Dear Friends in Christ,
On Monday, most of our culture will celebrate Labor Day with barbeques, trips to the swimming pool, or sleeping late. A few groups will remember the original intent of the day, which was to celebrate the social and economic achievements of the American worker.
Both of these things feel too small to me.
The Book of Common Prayer includes a prayer for Labor Day, which begins: “Almighty God, you have so linked our lives with one another that all we do affects, for good or ill, all other lives . . .” The prayer underscores the interconnectedness of contemporary life.
Ethically, economically, and practically, we are linked around the globe in historically unprecedented ways. My desire to buy a new backpack for my daughter links me to the garment worker in China and to the delivery worker who drops it on my doorstep.
I invite you to use the space of Labor Day to notice this connection. None of us are independent actors. If we are to live into our baptismal vows to “respect the dignity of every human being,” the respect includes concern for those connected to us by their work. (Which—even though they are not sewing backpacks or driving vans—includes your church staff. I encourage you to honor them.)

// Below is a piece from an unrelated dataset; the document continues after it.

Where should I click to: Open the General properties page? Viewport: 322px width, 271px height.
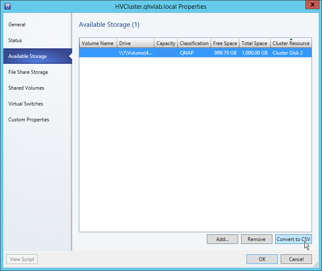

And I invite you even to extend that understanding of our connection beyond workers to the broader world which supports and nurtures us. Father Santi and I will be leading a Holy Hike (9:00 a.m. at the Billy Goat A trail). My hope is that the experience will be one of joy, of course, but also that it will remind us of the fragility and preciousness of the natural world.
When we think of labor, we might think of the way we tend and steward all of the resources given to us—the land, the waters, one another. All of them deserve to be used well. None of them are to be exploited.
I hope this weekend refreshes you, and I hope it reminds you of the interwoven life of the world: “So guide us in the work we do, that we may not do it for self alone, but for the common good.”